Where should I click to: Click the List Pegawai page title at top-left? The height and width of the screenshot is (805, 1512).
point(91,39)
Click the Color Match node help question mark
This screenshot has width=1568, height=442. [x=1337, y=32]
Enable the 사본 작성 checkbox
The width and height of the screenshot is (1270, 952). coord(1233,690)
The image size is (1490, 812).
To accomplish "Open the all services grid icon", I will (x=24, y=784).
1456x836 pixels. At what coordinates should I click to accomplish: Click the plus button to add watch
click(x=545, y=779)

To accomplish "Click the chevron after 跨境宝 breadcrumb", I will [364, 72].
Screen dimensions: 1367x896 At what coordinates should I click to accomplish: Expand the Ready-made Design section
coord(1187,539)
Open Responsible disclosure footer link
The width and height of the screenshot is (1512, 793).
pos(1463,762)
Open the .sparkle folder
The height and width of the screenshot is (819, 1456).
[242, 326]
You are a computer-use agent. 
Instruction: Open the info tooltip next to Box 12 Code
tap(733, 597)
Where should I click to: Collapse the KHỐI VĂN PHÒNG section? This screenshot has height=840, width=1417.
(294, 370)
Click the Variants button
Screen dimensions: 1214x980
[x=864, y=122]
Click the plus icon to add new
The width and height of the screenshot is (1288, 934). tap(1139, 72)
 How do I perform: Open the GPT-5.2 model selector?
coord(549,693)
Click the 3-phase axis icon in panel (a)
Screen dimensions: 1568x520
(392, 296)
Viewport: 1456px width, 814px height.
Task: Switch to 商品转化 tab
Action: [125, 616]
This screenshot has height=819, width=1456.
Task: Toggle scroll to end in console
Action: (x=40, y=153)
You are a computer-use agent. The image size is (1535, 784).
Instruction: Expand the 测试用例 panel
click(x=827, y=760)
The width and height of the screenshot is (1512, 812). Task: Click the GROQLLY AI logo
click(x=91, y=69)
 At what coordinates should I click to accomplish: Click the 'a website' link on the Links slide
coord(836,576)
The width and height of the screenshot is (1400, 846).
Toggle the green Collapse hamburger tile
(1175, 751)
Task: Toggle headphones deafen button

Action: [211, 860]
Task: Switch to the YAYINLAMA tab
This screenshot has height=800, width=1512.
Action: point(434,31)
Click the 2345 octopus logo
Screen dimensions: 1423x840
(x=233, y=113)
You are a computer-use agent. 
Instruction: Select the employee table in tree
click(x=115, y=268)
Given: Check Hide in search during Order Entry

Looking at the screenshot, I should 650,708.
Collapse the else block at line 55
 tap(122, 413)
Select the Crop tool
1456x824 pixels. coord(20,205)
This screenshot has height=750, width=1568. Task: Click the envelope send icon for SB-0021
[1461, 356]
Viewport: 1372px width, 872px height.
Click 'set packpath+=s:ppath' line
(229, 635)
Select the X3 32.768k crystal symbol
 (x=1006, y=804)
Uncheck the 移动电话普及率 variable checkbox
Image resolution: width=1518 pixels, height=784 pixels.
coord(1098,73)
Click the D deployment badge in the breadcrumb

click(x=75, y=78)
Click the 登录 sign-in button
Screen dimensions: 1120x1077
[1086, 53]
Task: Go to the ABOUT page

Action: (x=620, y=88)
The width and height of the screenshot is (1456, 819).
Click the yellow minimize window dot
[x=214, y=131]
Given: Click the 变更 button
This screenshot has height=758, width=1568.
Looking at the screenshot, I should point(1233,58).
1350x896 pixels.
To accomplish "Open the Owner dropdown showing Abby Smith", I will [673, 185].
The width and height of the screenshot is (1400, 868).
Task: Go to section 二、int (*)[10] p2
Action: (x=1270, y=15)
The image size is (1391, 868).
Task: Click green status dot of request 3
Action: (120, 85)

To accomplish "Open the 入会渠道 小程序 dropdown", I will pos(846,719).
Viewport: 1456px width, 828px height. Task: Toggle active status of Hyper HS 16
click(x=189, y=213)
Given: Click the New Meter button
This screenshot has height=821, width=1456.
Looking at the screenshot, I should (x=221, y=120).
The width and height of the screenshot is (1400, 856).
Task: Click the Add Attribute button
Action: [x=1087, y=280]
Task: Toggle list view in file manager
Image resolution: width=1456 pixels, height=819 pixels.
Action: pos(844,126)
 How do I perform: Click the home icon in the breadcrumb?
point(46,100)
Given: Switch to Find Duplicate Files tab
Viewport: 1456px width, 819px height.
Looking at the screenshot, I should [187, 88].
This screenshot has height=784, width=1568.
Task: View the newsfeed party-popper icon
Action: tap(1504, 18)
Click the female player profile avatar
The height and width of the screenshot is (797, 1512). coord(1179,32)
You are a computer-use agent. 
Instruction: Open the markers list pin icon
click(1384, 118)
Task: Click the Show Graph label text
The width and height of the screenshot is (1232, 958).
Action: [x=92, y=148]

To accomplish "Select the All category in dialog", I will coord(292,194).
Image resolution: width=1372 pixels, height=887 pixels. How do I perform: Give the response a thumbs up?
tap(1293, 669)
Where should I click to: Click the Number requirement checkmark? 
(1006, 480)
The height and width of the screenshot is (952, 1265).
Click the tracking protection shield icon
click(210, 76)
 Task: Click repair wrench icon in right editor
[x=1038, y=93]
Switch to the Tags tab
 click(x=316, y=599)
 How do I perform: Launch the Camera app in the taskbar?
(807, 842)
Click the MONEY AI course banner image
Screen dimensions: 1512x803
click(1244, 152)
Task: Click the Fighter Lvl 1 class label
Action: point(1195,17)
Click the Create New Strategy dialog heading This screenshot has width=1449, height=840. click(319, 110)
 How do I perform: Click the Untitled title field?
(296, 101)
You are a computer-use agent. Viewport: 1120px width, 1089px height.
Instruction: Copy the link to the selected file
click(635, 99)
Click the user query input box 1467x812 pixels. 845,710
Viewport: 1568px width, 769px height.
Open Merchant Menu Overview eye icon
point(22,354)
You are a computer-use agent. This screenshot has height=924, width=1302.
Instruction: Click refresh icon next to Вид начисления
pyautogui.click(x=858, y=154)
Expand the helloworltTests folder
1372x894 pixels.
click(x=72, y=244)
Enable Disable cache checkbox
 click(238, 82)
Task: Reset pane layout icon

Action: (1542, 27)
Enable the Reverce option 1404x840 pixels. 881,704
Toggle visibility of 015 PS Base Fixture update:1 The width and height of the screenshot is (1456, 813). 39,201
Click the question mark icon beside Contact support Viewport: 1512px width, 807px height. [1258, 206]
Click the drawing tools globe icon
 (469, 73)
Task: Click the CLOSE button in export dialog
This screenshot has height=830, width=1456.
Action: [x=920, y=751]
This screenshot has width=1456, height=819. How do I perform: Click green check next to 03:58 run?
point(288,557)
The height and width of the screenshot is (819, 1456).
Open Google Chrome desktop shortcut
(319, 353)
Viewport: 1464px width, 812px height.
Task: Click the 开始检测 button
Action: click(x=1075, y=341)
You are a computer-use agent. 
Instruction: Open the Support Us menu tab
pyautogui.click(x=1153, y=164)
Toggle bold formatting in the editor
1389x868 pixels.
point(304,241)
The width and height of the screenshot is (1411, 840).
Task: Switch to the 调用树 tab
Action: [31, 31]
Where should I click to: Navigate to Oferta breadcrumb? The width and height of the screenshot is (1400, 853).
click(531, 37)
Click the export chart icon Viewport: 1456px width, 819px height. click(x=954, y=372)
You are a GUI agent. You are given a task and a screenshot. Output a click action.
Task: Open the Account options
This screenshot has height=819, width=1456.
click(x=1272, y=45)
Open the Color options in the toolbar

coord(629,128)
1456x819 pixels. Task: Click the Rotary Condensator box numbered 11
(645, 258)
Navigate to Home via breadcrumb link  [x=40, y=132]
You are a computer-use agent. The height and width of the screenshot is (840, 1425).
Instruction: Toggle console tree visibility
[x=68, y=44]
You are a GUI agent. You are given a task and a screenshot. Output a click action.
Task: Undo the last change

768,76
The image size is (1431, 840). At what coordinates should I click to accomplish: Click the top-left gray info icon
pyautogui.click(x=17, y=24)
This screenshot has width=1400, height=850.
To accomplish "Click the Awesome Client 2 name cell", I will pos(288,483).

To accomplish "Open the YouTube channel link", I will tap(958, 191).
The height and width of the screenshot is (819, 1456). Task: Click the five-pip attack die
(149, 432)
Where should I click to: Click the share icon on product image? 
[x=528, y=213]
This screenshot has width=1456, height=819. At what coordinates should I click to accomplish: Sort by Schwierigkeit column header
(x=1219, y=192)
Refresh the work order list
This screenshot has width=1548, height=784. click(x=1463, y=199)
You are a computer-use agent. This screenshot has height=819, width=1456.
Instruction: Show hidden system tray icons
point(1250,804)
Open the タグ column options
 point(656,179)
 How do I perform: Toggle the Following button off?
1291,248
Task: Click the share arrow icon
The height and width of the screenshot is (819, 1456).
....
| What to work on |
Restate word for word the lines in the material above from the one with "Task: Click repair" to the one with "Click the Create"; both of those lines count, and nothing else does.

| Response to this task |
 Task: Click repair wrench icon in right editor
[x=1038, y=93]
Switch to the Tags tab
 click(x=316, y=599)
 How do I perform: Launch the Camera app in the taskbar?
(807, 842)
Click the MONEY AI course banner image
Screen dimensions: 1512x803
click(1244, 152)
Task: Click the Fighter Lvl 1 class label
Action: point(1195,17)
Click the Create New Strategy dialog heading This screenshot has width=1449, height=840. click(319, 110)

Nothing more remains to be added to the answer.